三身山 太山寺― 神戸市西区伊川谷町前開 ―
本堂創立は寺伝によれば霊亀2年(716年)の開山と言われる。弘安八年(1285年)に旧本堂が焼失し、永仁年間(1293年~1299年)に再建され現在に至っている。
本堂は神戸で唯一の国宝に指定された建造物で、正面20.82m 側面17.76mと大規模で、仏教の大衆化に伴う新しい仏殿の形式が成立した初期の例として重要な遺構と評価されている。
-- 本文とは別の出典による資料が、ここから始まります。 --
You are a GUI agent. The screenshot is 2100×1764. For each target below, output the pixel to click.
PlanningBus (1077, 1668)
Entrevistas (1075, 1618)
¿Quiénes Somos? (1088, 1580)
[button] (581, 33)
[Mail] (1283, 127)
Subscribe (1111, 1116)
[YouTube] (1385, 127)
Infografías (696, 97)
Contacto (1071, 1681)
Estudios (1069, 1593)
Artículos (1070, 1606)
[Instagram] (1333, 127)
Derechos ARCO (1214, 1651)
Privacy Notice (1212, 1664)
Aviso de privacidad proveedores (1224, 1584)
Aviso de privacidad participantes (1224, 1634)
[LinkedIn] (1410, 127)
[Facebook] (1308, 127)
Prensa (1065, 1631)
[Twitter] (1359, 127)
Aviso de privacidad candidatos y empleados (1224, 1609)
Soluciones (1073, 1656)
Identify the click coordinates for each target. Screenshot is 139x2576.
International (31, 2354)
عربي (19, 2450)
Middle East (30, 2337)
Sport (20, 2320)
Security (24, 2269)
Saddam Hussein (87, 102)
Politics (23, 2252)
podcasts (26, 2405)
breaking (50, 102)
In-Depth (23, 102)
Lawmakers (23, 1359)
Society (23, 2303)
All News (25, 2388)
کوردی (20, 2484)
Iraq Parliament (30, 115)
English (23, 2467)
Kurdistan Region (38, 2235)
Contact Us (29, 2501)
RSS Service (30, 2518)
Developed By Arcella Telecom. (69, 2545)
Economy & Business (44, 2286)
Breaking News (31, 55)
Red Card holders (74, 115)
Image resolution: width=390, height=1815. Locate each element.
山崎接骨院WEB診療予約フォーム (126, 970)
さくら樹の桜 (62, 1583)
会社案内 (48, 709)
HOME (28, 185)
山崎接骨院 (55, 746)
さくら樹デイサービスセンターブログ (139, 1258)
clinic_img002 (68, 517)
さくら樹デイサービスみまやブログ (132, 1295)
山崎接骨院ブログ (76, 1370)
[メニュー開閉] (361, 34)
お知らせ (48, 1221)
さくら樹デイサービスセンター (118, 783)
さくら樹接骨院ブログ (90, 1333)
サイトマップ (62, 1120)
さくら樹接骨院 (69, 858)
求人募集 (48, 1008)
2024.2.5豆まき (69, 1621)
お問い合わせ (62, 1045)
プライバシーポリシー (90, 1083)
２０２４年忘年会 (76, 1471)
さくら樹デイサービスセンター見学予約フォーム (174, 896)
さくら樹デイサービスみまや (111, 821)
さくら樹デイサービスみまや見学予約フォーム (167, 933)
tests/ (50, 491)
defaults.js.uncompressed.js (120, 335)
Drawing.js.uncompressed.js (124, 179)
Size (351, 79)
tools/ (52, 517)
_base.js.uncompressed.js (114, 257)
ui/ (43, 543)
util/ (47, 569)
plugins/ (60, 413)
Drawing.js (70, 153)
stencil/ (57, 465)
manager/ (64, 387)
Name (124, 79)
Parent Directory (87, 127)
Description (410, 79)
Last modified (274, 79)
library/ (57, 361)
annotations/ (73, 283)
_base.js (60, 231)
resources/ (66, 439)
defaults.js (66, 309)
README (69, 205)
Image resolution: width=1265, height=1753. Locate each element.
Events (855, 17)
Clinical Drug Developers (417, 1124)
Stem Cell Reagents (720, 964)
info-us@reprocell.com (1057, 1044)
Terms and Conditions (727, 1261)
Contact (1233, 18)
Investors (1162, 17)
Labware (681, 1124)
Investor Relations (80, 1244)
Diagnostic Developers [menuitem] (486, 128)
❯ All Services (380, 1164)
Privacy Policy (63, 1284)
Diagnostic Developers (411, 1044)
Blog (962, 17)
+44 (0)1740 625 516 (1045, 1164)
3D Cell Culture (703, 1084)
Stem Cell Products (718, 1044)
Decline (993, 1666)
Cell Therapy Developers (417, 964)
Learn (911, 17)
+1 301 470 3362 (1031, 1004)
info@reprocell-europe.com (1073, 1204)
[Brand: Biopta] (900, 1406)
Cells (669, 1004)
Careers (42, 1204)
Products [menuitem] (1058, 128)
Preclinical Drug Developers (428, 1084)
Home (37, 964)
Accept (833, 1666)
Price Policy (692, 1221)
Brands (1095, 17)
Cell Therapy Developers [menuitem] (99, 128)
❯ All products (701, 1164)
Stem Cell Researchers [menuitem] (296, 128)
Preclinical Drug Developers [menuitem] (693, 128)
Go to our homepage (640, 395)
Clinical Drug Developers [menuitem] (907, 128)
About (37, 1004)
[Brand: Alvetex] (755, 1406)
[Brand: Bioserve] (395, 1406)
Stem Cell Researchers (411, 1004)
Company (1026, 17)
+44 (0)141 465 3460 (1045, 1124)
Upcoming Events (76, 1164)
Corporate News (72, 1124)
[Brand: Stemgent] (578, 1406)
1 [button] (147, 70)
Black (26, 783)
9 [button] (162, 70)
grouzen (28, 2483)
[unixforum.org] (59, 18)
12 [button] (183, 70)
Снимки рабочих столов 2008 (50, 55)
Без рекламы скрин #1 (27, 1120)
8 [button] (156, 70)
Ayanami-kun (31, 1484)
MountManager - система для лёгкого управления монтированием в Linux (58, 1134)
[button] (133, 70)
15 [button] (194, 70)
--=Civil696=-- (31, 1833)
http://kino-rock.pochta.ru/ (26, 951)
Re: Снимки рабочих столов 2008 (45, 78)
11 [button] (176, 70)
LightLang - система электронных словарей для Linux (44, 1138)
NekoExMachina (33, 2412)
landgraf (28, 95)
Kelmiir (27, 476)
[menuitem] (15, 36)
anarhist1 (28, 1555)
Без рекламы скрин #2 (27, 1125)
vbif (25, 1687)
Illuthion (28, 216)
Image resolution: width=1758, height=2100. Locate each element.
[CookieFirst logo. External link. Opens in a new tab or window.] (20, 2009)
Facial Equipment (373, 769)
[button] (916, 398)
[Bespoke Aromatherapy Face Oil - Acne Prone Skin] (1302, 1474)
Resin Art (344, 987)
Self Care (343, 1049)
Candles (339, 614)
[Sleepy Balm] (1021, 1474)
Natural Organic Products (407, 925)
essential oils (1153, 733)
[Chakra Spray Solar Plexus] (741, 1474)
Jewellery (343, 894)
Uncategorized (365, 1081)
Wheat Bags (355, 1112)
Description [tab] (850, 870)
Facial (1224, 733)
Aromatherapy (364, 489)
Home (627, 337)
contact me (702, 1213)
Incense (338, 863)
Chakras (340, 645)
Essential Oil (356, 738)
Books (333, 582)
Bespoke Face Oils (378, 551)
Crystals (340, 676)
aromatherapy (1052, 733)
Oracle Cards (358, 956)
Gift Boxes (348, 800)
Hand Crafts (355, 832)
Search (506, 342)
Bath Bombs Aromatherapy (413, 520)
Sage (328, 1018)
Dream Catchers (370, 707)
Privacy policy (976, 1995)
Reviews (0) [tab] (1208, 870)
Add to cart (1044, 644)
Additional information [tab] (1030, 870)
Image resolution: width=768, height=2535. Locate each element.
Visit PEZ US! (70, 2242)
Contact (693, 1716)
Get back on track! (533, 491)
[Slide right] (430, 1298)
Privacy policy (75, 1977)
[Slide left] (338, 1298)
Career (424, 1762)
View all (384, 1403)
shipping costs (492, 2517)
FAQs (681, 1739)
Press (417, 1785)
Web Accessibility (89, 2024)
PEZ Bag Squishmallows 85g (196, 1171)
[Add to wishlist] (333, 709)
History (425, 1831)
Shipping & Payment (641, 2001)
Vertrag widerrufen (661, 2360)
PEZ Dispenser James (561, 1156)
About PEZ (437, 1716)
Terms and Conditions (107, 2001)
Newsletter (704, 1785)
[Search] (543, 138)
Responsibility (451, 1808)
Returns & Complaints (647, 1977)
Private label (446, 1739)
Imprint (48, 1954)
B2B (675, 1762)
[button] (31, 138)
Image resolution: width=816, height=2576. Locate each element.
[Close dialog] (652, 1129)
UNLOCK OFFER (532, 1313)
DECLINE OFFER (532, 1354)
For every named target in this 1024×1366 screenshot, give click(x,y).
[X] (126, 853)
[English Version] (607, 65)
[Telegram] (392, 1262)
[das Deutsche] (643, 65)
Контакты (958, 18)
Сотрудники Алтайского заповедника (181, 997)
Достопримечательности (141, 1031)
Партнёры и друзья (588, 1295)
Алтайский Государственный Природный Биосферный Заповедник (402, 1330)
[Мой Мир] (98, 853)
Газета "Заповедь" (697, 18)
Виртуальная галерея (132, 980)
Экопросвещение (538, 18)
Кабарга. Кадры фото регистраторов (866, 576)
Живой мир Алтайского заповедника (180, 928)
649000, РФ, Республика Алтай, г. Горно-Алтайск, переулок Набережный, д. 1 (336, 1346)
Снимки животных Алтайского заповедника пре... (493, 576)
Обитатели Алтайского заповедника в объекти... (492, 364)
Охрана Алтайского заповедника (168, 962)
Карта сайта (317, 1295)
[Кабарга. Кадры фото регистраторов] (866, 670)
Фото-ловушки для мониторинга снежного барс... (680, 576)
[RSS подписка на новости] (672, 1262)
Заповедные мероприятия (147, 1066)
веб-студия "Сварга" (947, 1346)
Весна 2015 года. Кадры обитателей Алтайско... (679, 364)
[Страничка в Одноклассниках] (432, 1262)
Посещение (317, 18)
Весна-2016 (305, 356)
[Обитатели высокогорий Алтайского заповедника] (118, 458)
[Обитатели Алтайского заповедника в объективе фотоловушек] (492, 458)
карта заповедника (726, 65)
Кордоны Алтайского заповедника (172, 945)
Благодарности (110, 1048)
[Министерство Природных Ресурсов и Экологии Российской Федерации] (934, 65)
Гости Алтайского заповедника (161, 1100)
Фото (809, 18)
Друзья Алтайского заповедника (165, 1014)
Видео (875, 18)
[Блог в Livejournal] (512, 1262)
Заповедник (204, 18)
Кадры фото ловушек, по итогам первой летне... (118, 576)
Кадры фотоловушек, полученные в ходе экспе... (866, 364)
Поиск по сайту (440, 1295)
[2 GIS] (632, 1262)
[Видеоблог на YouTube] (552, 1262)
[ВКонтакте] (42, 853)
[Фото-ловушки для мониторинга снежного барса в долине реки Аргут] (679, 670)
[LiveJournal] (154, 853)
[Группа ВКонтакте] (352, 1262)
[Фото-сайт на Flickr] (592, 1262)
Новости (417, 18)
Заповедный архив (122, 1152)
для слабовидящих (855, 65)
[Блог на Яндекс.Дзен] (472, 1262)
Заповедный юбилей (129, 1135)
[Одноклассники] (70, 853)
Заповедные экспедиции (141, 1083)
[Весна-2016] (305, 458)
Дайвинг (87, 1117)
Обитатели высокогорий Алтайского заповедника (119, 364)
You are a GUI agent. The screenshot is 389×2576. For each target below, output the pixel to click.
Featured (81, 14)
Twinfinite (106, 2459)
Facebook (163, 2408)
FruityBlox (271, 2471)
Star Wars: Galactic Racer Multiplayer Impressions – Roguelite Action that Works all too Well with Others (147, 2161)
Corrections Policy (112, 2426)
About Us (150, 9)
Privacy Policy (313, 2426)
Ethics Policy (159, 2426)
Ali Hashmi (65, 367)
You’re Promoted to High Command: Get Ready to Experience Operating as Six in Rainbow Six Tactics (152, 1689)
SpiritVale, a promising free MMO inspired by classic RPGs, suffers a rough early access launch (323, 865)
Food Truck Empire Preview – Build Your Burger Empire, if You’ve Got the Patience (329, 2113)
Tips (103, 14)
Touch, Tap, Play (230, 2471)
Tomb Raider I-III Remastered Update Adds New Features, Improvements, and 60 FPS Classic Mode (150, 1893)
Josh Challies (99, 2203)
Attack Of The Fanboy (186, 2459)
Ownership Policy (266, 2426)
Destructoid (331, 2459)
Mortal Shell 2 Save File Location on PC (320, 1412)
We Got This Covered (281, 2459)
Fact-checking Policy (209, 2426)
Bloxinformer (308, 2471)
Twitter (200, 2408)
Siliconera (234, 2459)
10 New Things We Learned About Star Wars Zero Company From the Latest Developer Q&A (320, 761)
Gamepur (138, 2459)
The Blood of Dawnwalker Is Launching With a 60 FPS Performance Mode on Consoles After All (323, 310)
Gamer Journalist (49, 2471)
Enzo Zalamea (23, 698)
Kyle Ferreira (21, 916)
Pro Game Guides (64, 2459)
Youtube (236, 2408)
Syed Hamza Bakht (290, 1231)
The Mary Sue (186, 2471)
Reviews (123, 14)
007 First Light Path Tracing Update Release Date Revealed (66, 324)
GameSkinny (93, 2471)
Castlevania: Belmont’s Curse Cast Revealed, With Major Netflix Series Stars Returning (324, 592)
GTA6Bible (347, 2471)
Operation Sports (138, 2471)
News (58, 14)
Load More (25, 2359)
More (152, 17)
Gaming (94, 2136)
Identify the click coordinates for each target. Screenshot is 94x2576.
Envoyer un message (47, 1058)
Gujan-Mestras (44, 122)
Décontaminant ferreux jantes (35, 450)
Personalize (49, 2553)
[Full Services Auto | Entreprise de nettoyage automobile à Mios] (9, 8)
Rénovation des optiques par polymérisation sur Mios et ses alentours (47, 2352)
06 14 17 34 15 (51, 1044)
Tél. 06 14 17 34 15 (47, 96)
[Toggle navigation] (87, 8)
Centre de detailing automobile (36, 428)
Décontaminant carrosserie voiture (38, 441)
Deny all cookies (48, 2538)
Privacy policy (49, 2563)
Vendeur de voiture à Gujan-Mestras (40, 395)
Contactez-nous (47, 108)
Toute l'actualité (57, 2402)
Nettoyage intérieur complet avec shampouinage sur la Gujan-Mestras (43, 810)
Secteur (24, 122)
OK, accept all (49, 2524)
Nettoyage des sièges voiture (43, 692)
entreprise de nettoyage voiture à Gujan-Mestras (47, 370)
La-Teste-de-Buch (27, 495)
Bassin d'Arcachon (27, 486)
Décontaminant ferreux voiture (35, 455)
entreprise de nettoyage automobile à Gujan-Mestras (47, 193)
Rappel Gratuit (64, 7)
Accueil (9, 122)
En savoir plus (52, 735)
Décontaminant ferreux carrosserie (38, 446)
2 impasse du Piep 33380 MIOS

三重塔建武中興(1334年)の時、朝敵北条勢を討つため大塔宮護良親王の令旨を受けて、当寺衆徒のめざましい活躍があった。寺運は大いに栄え、この地方の一大 法城として南北朝時代には支院四十一ケ坊、末寺八ケ寺、末社六ケ社を持ち、僧兵も養っていたが、世相の有為転変や戦火によっての興亡、浮沈は著しく、現在 は龍象院、成就院、遍照院、安養院、歓喜院の五ケ坊となっている。
播磨の名刹として幾多の戦乱や時勢の波にもまれながら1300年の法灯を守り続けてきた太山寺は、今新たなる歴史を歩もうとしている。
交通は、地下鉄伊川谷駅からのバスと、地下鉄名谷駅からのバスがある。